Nilai dan Sosial Budaya
Pengelolaan agroforestri tembawang yang diatur kepemilikan dan pemanfaatannya berdasarkan kelompok-kelompok masyarakat, mulai dari pemanfaatan pribadi, keluarga inti, keluarga besar hingga ke tingkat desa mengandung nilai-nilai sosial budaya. yang sangat tinggi. Kepatuhan antar anggota masyarakatnya merupakan manifestasi dari rasa tanggung jawabnya terhadap aturan. Demikian pula, dengan perijinan penebangan pohon yang hanya diperbolehkan bilamana ada ijin dari seluruh anggota keluarga besar. Aturan-aturan ini sudah menjadi pembatas dari kerusakan dan kepunahan akibat pemanfaatan dan penebangan pohon yang tanpa memperhatikan kemampuan regenerasi dari pohon tersebut.
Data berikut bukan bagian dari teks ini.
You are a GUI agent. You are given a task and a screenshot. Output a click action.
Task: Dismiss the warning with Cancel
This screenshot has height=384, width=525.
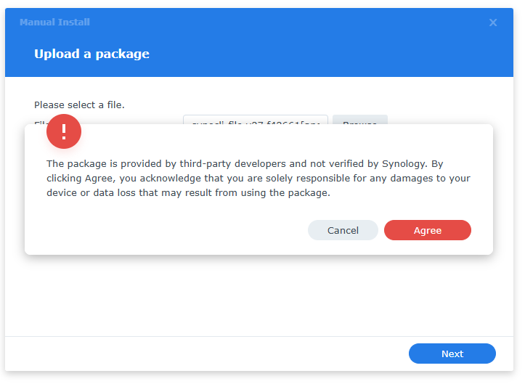click(x=343, y=230)
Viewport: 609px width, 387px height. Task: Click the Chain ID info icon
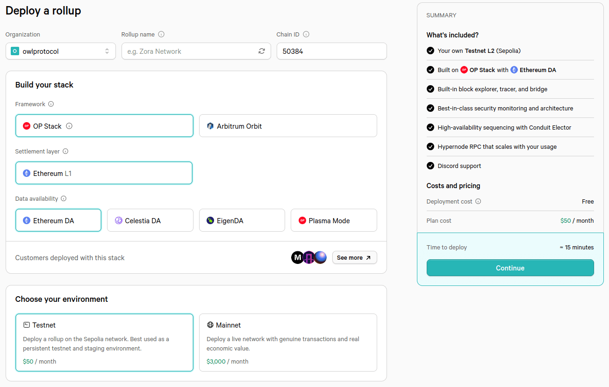click(306, 35)
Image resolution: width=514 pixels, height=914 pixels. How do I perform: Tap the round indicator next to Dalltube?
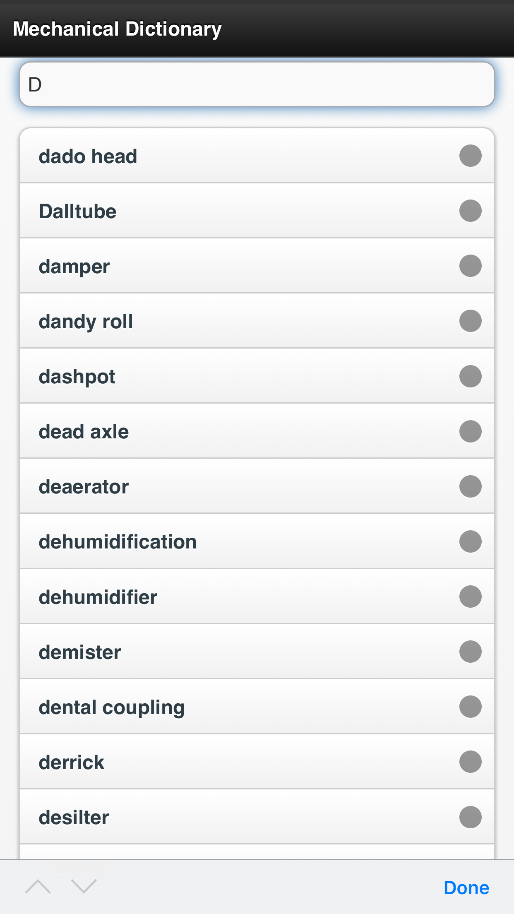[470, 211]
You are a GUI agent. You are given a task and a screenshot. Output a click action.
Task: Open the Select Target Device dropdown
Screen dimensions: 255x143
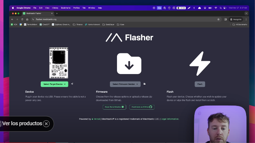(x=54, y=84)
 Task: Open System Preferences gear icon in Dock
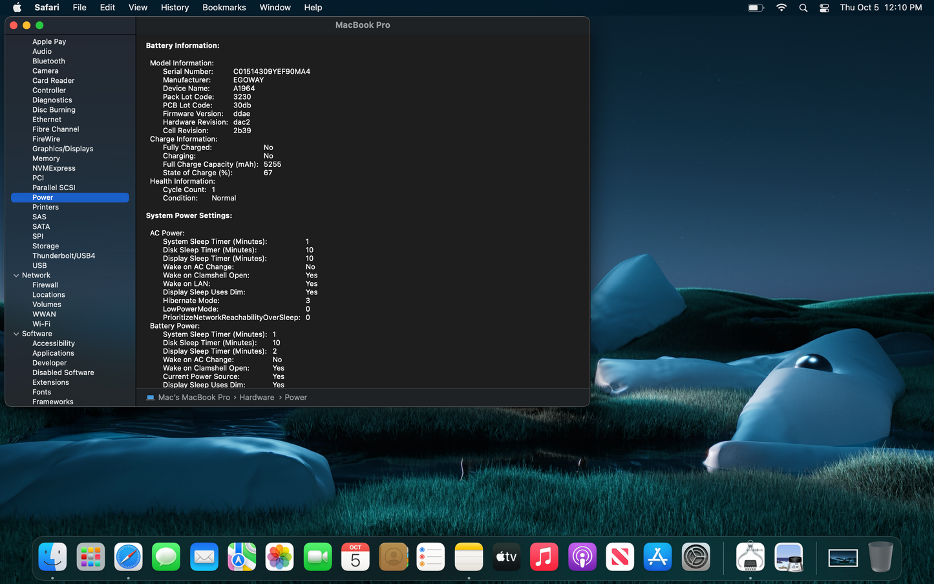click(696, 556)
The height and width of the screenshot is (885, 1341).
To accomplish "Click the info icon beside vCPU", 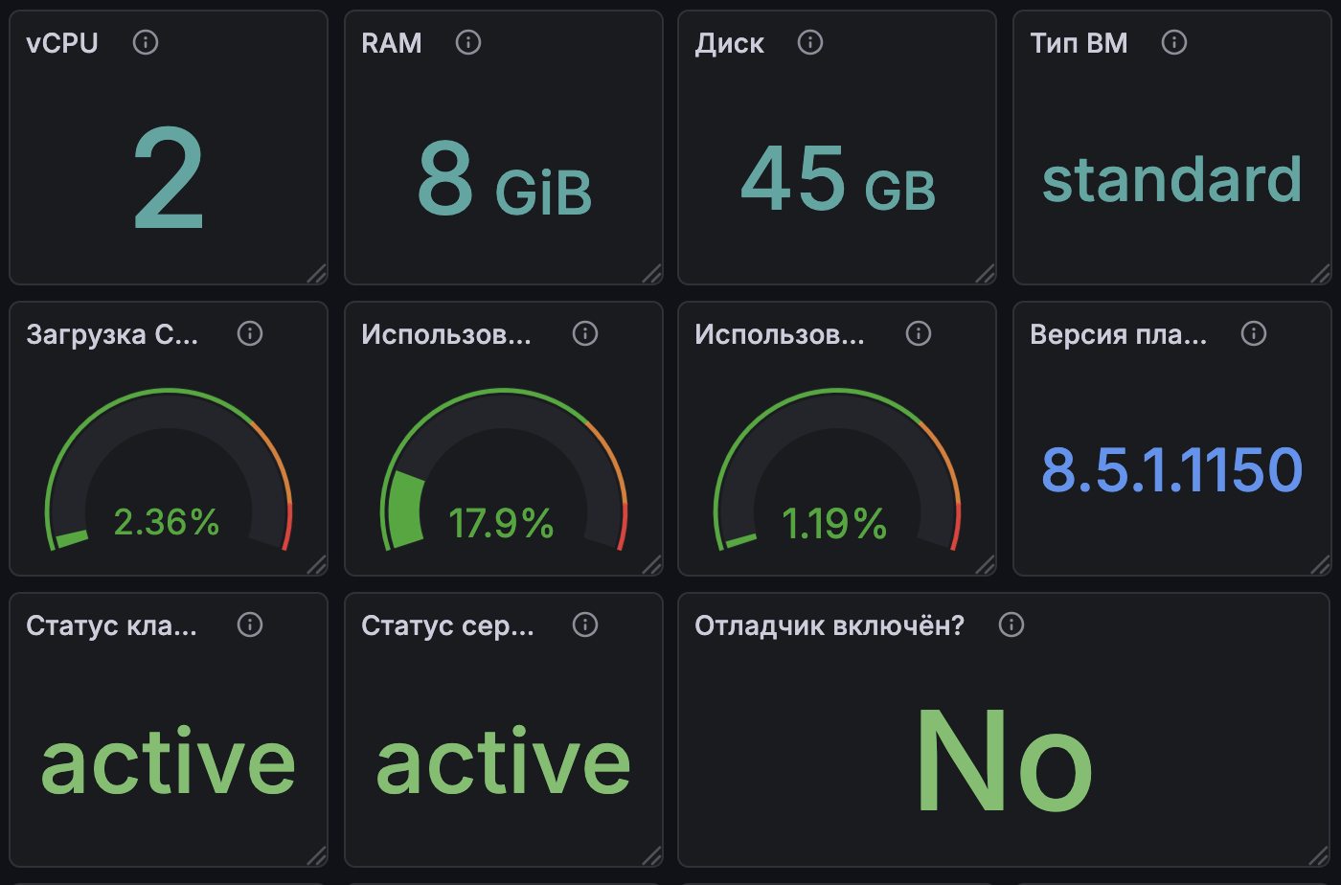I will pos(146,42).
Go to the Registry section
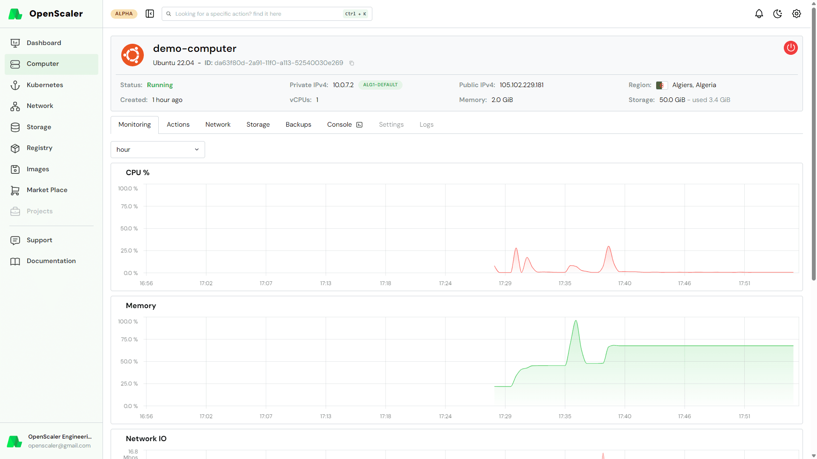The width and height of the screenshot is (817, 459). pos(51,148)
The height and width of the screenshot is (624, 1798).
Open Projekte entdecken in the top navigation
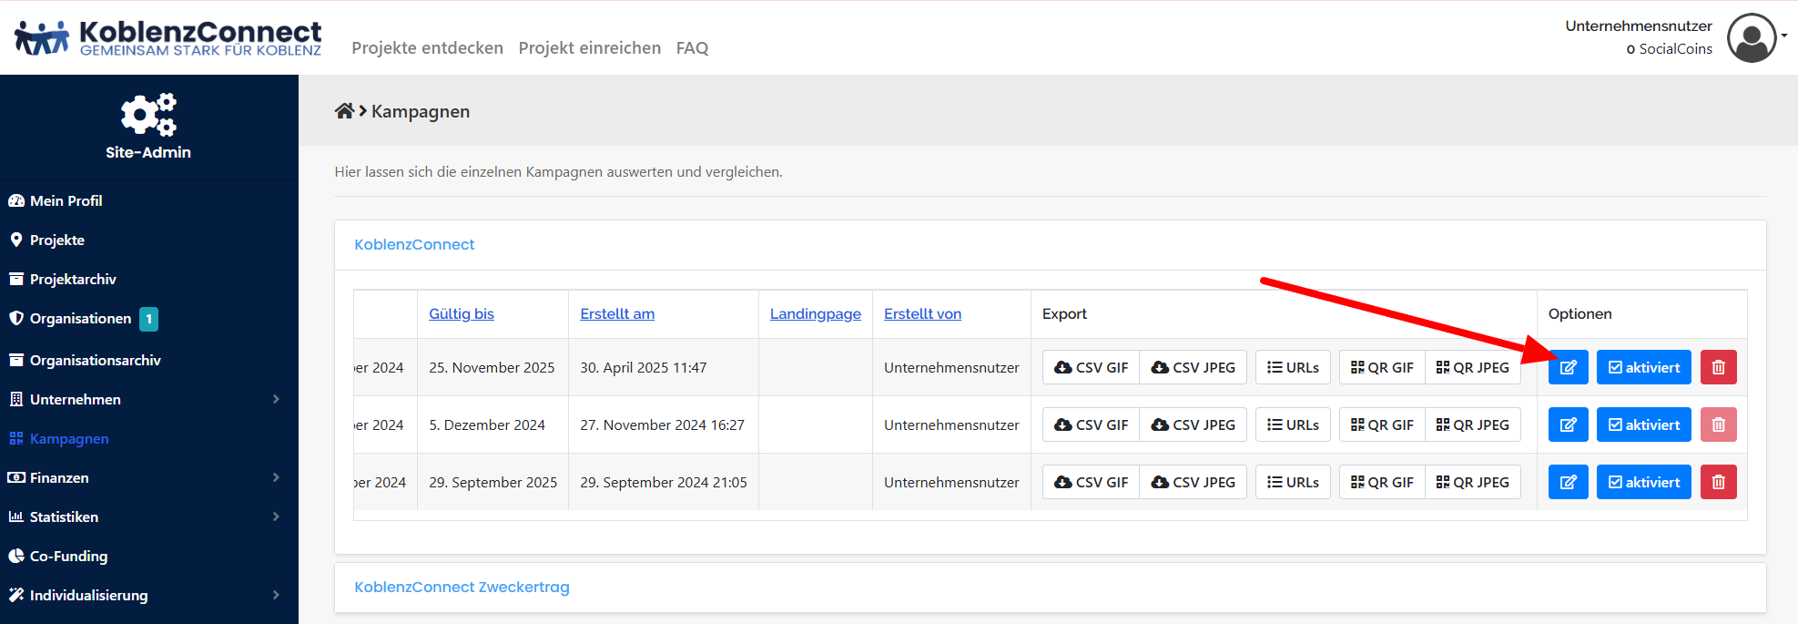[x=427, y=48]
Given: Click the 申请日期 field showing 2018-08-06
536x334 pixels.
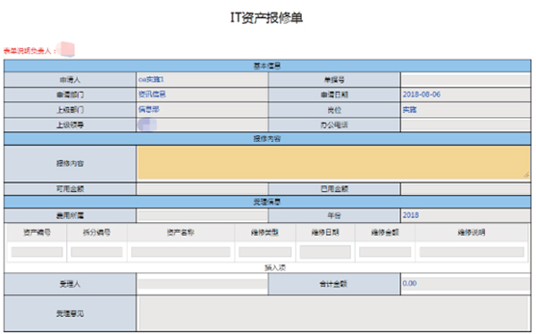Looking at the screenshot, I should pyautogui.click(x=465, y=95).
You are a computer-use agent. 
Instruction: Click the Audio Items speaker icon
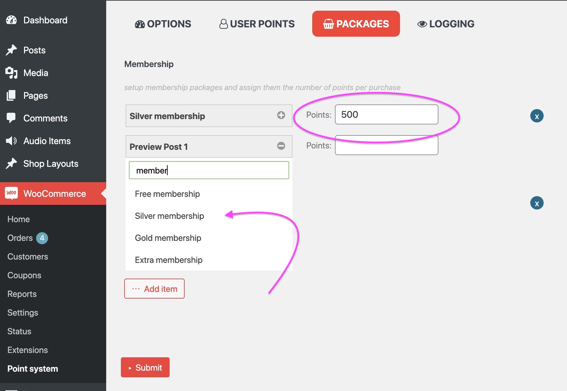pyautogui.click(x=11, y=141)
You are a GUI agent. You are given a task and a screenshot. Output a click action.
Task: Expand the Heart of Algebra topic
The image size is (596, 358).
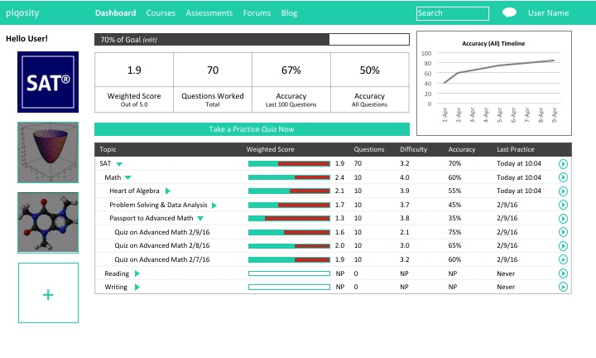168,191
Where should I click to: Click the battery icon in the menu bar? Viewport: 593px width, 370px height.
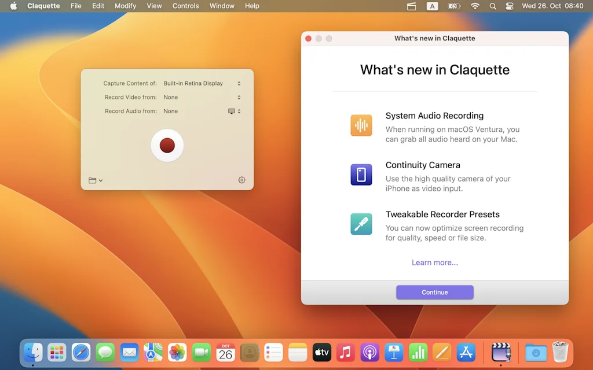[x=453, y=6]
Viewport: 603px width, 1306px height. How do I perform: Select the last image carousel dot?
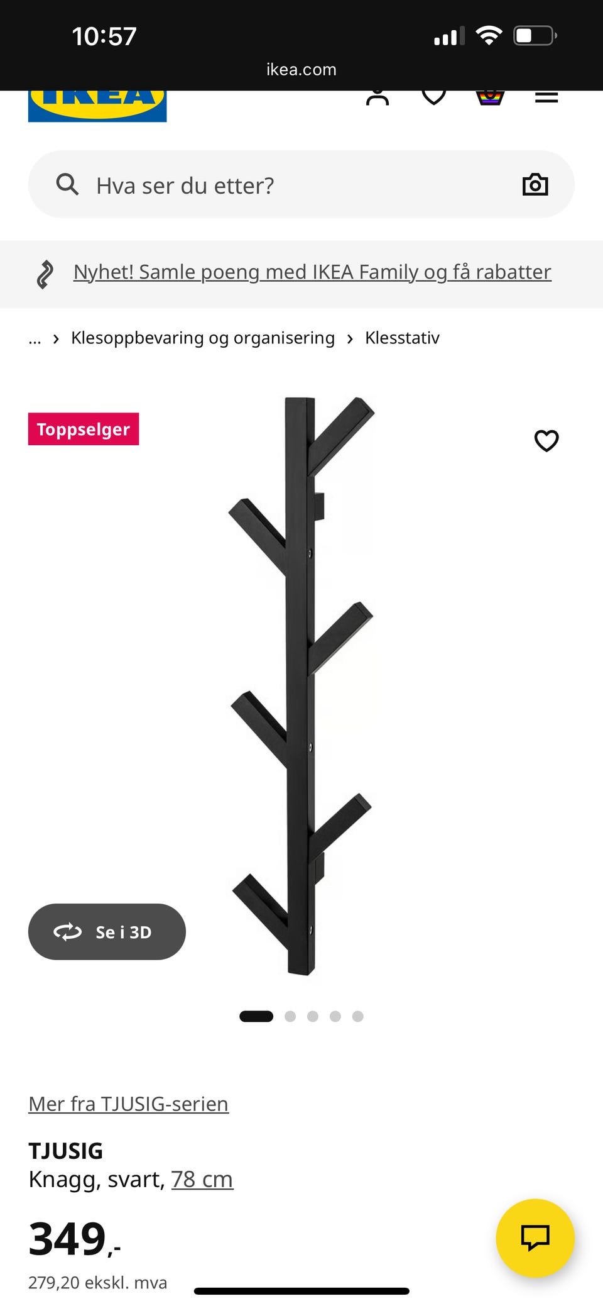coord(358,1016)
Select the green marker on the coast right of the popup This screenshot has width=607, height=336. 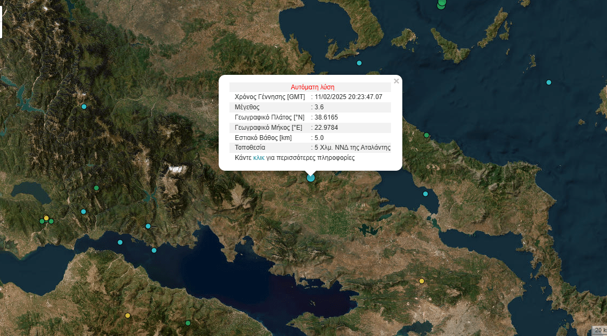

Agroforestri tembawang yang dimiliki dari satu generasi ke generasi berikutnya hingga mencapai lima atau enam generasi yang mengandung nilai luar biasa terhadap kelestarian dan keberlanjutan bagi generasinya. Penanaman dan pemeliharaan pohon berumur panjang seperti tengkawang, jelutung, nyatuh dan kemenyan merupakan pemikiran jauh ke depan, artinya tidak hanya berfikir untuk dirinya tetapi juga memikirkan generasi berikutnya. Agroforestri tembawang juga merupakan sistem yang telah dikembangkan sejak ratusan tahun lalu, sehingga merupakan bagian dari tradisi, kebudayaan dan kebiasaan masyarakat Dayak.